[bugfix] qwen3-vl support mixed data #6161

Jintao-Huang · 2025-10-16T03:05:41Z

No description provided.

gemini-code-assist · 2025-10-16T03:05:56Z

Summary of Changes

Hello @Jintao-Huang, I'm Gemini Code Assist¹! I'm currently reviewing this pull request and will post my feedback shortly. In the meantime, here's a summary to help you and other reviewers quickly get up to speed!

This pull request significantly enhances the Qwen3-VL model's capabilities by introducing robust support for mixed data inputs, specifically images and videos, during training. It achieves this by dynamically modifying the model's forward pass to correctly embed and integrate visual information alongside textual data, with a particular focus on compatibility and optimization when DeepSpeed is utilized. This change broadens the model's applicability in complex multimodal scenarios.

Highlights

Mixed Data Support for Qwen3-VL: This PR introduces compatibility for Qwen3-VL models to process both image and video data simultaneously, enhancing its multimodal capabilities, particularly when DeepSpeed is enabled.
Dynamic forward Method Patching: A new function, _compat_qwen3_vl_mixed_data, dynamically patches the Qwen3VL model's forward method. This patched method intelligently integrates visual embeddings from images and videos with text embeddings, ensuring a unified processing flow.
DeepSpeed Integration: The mixed data handling logic is specifically designed to be applied when DeepSpeed is enabled, optimizing its use in distributed training environments for large multimodal models.
Unified Visual Input Processing: The patched forward method consolidates the handling of pixel_values (images) and pixel_values_videos into a single, coherent processing flow, including the generation of visual masks and proper position ID calculations.

Using Gemini Code Assist

The full guide for Gemini Code Assist can be found on our documentation page, here are some quick tips.

Invoking Gemini

You can request assistance from Gemini at any point by creating a comment using either /gemini <command> or @gemini-code-assist <command>. Below is a summary of the supported commands on the current page.
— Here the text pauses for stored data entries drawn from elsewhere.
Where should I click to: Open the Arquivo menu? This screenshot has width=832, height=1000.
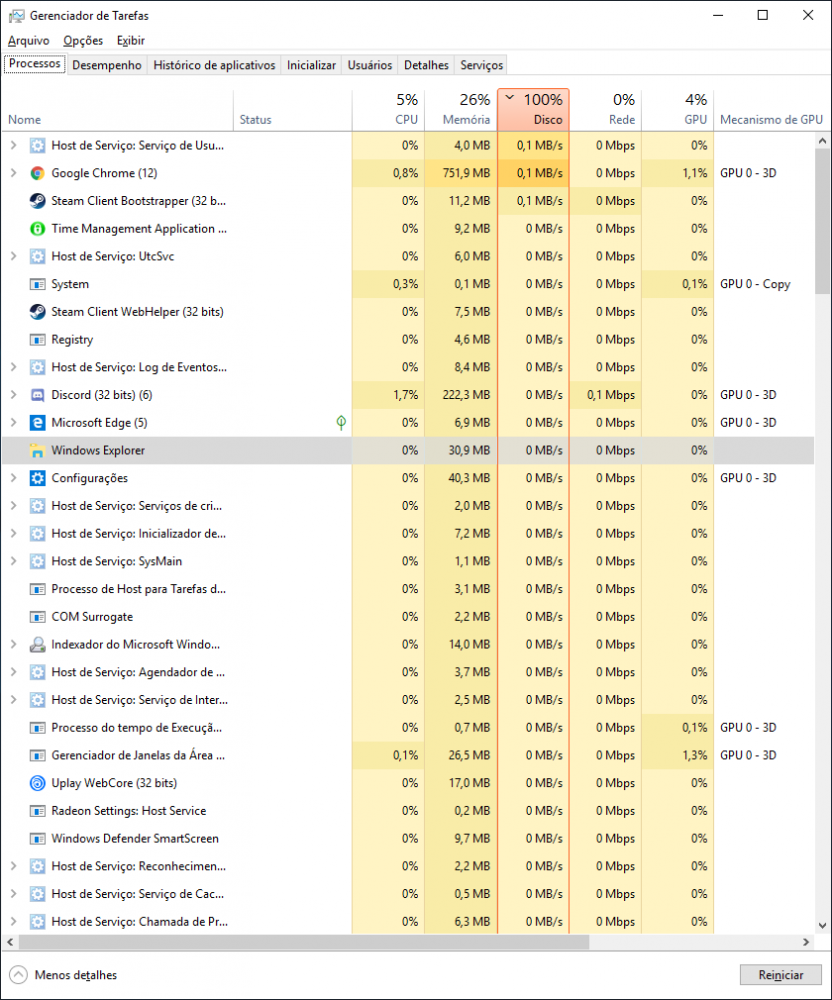coord(28,41)
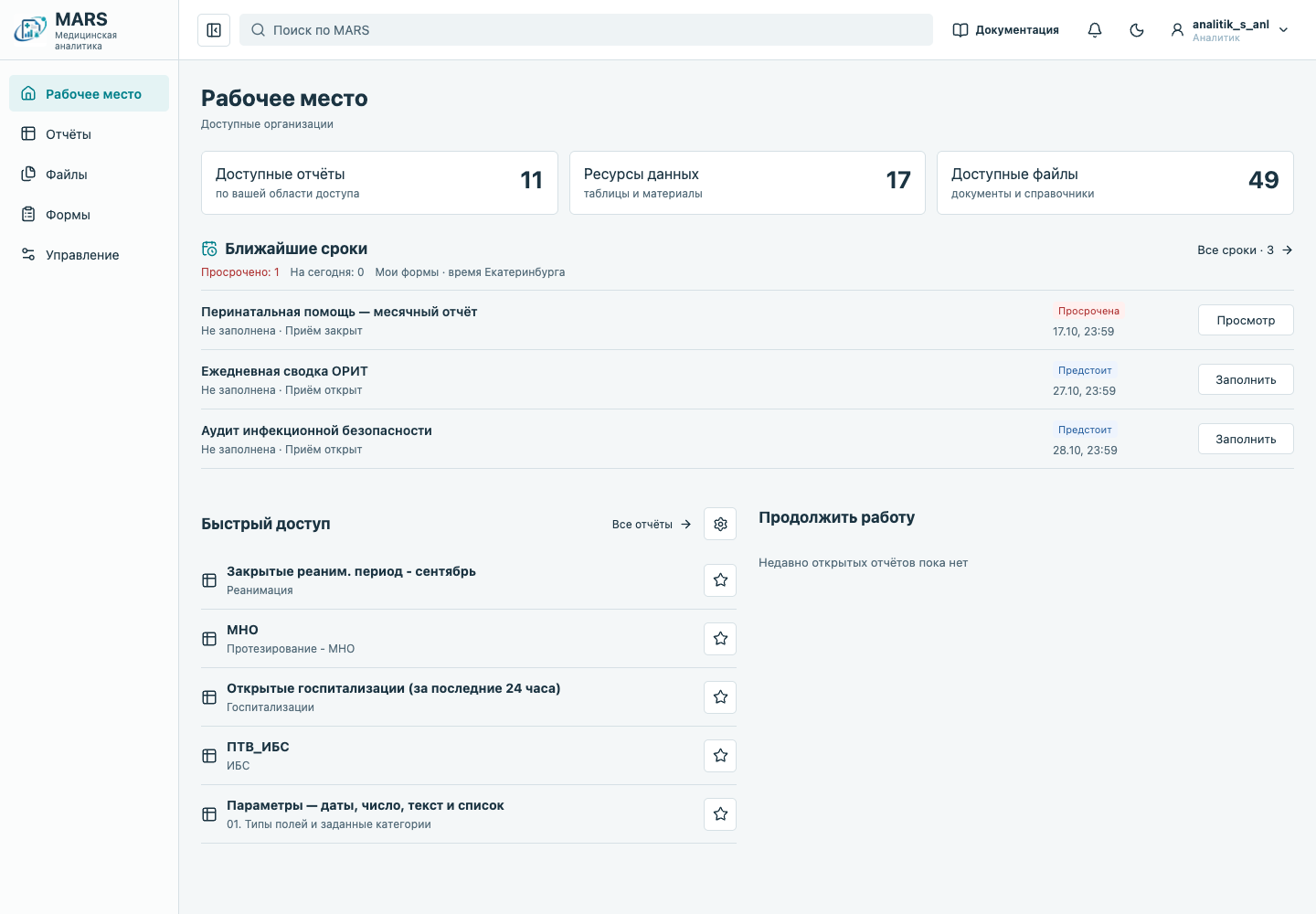Open quick access settings gear
This screenshot has width=1316, height=914.
[720, 524]
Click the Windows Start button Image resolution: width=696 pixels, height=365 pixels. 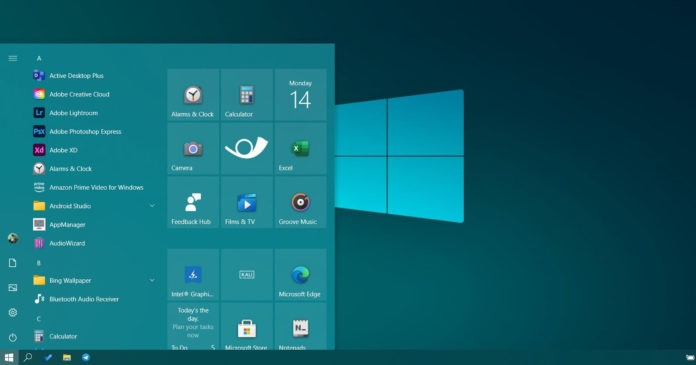click(9, 357)
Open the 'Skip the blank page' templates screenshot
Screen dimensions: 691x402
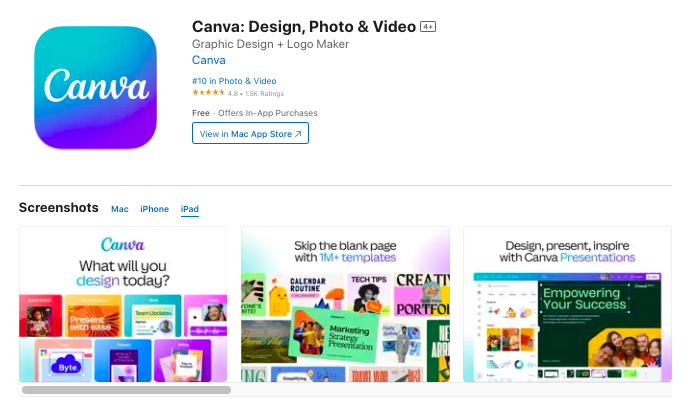pos(346,304)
Feature	Command	Description
Code Review	`/gemini review`	Performs a code review for the current pull request in its current state.
Pull Request Summary	`/gemini summary`	Provides a summary of the current pull request in its current state.
Comment	@gemini-code-assist	Responds in comments when explicitly tagged, both in pull request comments and review comments.
Help	`/gemini help`	Displays a list of available commands.

Customization

To customize Gemini Code Assist for GitHub experience, repository maintainers can create a configuration file and/or provide a custom code review style guide (such as PEP-8 for Python) by creating and adding files to a .gemini/ folder in the base of the repository. Detailed instructions can be found here.

Limitations & Feedback

Gemini Code Assist may make mistakes. Please leave feedback on any instances where its feedback is incorrect or counter productive. You can react with 👍 and 👎 on @gemini-code-assist comments. If you're interested in giving your feedback about your experience with Gemini Code Assist for Github and other Google products, sign up here.

You can also get AI-powered code generation, chat, as well as code reviews directly in the IDE at no cost with the Gemini Code Assist IDE Extension.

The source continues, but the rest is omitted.